THURSDAY 20TH MAY
Tongue to Melvich 28 miles
This was to be our shortest but hilliest day.
I enjoyed a small stroll in the sunshine down the lanes before breakfast.
It did not help that the B and B was right down the bottom of the village so we had a long climb just to get back on route. After paying by cash and being told there were cash machines along the way which they were not, we climbed aboard the bikes and road steadily up into then out of out of Tongue.
A good hilly start gets the legs pumping and the breakfast kicks in, I would have preferred an extra sausage or bacon on the plate instead of Parsley.
We climbed to the edge of the village and stopped at the Weavers Gift shop, another English lady who filled us in on all the local gossip, Melvich and it’s strange happenings and gossip on other B and B s there is a community of English along the North Coast which seem to know every body and everybody’s business.
Bought the usual memento badges then cycled on.

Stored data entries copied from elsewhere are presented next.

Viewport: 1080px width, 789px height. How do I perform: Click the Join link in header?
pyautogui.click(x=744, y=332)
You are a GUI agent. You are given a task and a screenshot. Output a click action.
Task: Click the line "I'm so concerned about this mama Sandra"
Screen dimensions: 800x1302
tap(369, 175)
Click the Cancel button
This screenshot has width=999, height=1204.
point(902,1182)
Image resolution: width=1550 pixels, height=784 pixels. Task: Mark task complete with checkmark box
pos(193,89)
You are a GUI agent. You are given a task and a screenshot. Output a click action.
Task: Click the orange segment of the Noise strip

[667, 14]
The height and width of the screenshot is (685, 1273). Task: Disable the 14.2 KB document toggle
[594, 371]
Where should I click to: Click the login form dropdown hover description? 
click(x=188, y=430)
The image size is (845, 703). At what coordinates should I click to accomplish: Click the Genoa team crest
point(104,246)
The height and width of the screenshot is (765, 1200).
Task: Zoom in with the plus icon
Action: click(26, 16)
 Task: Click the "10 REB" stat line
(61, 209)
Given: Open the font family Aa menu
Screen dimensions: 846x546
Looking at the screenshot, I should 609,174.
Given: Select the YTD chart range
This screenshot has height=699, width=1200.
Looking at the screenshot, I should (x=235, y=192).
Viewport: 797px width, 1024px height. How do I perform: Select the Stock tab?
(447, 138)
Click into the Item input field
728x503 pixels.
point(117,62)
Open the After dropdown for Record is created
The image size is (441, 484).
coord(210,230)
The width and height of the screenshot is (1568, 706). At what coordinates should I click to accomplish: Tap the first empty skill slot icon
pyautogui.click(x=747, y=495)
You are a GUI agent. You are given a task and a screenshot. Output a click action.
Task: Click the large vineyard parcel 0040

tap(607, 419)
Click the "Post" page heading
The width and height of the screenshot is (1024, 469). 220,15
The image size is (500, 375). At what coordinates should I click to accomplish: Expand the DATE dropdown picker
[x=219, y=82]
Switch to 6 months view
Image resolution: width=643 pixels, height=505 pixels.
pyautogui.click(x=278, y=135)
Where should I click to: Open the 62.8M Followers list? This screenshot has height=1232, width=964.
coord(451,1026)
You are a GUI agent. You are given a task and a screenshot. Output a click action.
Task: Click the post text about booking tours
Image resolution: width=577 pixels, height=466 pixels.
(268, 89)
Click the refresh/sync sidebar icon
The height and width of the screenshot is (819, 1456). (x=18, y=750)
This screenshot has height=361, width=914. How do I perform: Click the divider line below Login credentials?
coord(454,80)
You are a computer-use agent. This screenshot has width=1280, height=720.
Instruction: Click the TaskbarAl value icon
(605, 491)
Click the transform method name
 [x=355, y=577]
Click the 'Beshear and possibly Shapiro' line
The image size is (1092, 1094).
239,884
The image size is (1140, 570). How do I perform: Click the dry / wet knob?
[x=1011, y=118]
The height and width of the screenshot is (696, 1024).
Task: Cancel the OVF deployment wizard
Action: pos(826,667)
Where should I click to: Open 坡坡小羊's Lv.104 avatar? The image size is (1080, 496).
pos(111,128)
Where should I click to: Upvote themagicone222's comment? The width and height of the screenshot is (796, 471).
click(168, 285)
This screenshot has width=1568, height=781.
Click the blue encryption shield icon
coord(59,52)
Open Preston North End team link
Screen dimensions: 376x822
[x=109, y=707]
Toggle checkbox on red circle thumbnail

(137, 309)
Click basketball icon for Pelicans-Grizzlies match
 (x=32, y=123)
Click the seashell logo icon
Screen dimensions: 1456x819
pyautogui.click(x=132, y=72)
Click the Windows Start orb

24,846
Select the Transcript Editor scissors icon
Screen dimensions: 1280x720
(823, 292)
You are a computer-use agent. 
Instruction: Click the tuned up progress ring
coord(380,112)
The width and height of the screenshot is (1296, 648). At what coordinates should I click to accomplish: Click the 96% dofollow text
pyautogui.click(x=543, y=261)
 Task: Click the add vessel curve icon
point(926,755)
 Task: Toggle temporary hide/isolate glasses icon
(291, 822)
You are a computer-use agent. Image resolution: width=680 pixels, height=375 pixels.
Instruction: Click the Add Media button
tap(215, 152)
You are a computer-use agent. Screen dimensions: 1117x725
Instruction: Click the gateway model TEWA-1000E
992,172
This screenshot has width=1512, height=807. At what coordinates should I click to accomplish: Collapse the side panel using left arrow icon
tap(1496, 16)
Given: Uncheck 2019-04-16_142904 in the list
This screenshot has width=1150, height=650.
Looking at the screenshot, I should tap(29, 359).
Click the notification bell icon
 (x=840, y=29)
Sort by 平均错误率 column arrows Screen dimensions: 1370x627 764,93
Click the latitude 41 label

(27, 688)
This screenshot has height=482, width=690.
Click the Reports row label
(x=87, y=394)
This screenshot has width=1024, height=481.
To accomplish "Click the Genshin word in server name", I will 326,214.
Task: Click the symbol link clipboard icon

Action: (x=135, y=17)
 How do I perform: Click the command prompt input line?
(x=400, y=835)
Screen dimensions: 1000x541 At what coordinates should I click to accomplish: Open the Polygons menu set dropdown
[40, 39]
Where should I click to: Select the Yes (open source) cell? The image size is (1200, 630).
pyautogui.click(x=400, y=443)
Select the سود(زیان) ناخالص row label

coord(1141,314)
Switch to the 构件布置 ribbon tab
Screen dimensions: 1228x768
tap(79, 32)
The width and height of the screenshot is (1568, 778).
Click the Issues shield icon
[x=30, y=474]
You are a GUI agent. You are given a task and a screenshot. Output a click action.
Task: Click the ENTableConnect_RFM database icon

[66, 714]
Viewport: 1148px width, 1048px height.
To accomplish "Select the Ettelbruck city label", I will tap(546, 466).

Climbing and climbing it was gradual slogs up and down the hills towards Bettyhill but we had bags of time.
We kept dropping into small bays and then another climb to come out the other side. the road to Bettyhill was downhill but the slog up to the village was a killer, we eventually came across Elizabeth’s café and stopped for a cuppa and a teacake.
As we sat in the café we got chatting to Elizabeth she was from Shildon!!! A town literally 4 miles from where we grew up in County Durham, Colin knew her best friend’s husband really well and we had a good old chin wag about everything with both Elizabeth and her Husband.
She even wrote a letter to her friend there and then and asked Colin to deliver on his return to Bishop Auckland, we didnt point out that it would be quicker to post it. Its an amazingly small world. They were selling Cumberland sausage from Penrith too.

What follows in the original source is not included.